I've never considered myself someone indecisive, but when it comes to H's education, I've somehow become overly indecisive. Sometime I wonder if we should even discuss schooling options with others, cos I find that the more you discuss, the more confused you get.
I just received a notice from a waldorf-inspired preschool that they have an opening for H this coming May. Just when I have come to terms with his current school (despite some of its shortcomings, I think I've accepted the fact that there's no perfect school and that it's really not that bad), I'm now faced with another decisional point - let H continue in his current school, or take him out at the end of this semester.
Hubs is clearly more decisive than me. I guess it's also because he's not as involved in H's progress in school and the discussions I have with other parents. What he knows is mainly from what I told him, so clearly it can be a little extreme since my point of view, depending on what transpired prior to me pouring it out to him, is on either end of the scale. For example, I told Hubs I had issue with the lack of play in H's current school. Since the kids are only 5, over-emphasis on academics via classroom-based instructions will drain their enthusiasm for learning. Also, I felt that at this age, more focus should be given on the social emotional development aspects which is something H is lacking... blah blah blah... Hubs reaction was simple, "Yup agreed, we should take him out and put him in that play-based school you mentioned!"
There's really no right or wrong answer to what is best for the development of your 5-year old. I guess it really depends on the child as every child is different. H is somewhat anti-social. More than once I witnessed how he simply ignore his friends when they were striking up a conversation with him. I sometimes wonder how other kids can be so natural with socialising but my H just prefers to be on his own. For example, once I walked H to his classroom since we were early. When his friends saw him, they happily called out to him (one even started talking to him about something he did yesterday), but he just remained aloof and went about doing his own stuff. We've also been to a few birthday parties of his classmates. He would always want to go saying that he wanted to see his friends, but at the party, he would not join in the games, nor would he crowd around the birthday child (like most kids would do) when singing the birthday song and cutting the birthday cake.

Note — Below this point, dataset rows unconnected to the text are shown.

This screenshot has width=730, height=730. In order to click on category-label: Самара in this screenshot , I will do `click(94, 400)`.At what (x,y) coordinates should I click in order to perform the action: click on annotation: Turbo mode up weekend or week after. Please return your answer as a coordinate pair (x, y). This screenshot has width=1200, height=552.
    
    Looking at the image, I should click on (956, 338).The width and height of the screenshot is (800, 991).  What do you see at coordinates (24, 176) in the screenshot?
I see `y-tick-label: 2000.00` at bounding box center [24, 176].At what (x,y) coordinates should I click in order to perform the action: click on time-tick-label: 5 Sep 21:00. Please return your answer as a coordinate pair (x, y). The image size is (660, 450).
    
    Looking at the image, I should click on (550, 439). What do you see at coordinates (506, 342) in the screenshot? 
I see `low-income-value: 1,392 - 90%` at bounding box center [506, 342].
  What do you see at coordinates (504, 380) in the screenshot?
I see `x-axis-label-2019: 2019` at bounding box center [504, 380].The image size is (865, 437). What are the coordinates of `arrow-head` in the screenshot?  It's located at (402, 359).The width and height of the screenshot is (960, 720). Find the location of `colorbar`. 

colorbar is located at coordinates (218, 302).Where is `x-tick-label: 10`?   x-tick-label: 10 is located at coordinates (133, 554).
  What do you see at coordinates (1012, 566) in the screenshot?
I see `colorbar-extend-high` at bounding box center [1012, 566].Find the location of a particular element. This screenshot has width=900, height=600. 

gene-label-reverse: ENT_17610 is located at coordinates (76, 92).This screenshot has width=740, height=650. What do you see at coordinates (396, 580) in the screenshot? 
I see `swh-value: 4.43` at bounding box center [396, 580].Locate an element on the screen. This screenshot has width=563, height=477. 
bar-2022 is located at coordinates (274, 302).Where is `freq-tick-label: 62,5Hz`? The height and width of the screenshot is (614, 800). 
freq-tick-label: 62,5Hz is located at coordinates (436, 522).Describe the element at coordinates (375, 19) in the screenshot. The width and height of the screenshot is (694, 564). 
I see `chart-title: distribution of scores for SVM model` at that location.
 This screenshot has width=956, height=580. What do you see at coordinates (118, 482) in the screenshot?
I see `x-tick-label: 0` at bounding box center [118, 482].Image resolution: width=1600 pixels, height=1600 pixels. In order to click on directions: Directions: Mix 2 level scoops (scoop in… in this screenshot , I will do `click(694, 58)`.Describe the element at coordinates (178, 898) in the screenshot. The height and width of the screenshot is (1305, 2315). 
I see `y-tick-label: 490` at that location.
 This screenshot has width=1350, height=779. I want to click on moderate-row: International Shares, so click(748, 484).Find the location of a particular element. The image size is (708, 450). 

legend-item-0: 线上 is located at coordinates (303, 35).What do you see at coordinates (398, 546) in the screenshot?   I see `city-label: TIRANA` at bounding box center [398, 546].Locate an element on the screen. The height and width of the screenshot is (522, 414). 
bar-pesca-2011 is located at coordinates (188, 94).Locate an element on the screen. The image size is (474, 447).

Developing H's social emotional skill is hence very important to us. We've seen many bright young people who can't excel at work due to low EQ. For kids, the best way to learn how to socialise, manage conflicts, resolve problems, regulate own emotions is through interaction and playing with others. In his current school, there isn't much opportunity to do so. After much probing (you really need to ask very specific questions to get specific answers), I found out that H's school is overly rigid in enforcing 'discipline'. Yes, granted you can't have a noisy classroom during lesson time, but they should not be told to keep quiet all the time. Already there aren't play time incorporated in the daily schedule, so shouldn't kids be allowed to chit chat while queuing up to go to the canteen during break time, or in between lessons? How else will these 5-year olds (ok maybe most of them have no issue but H definitely has) learn how to interact with others?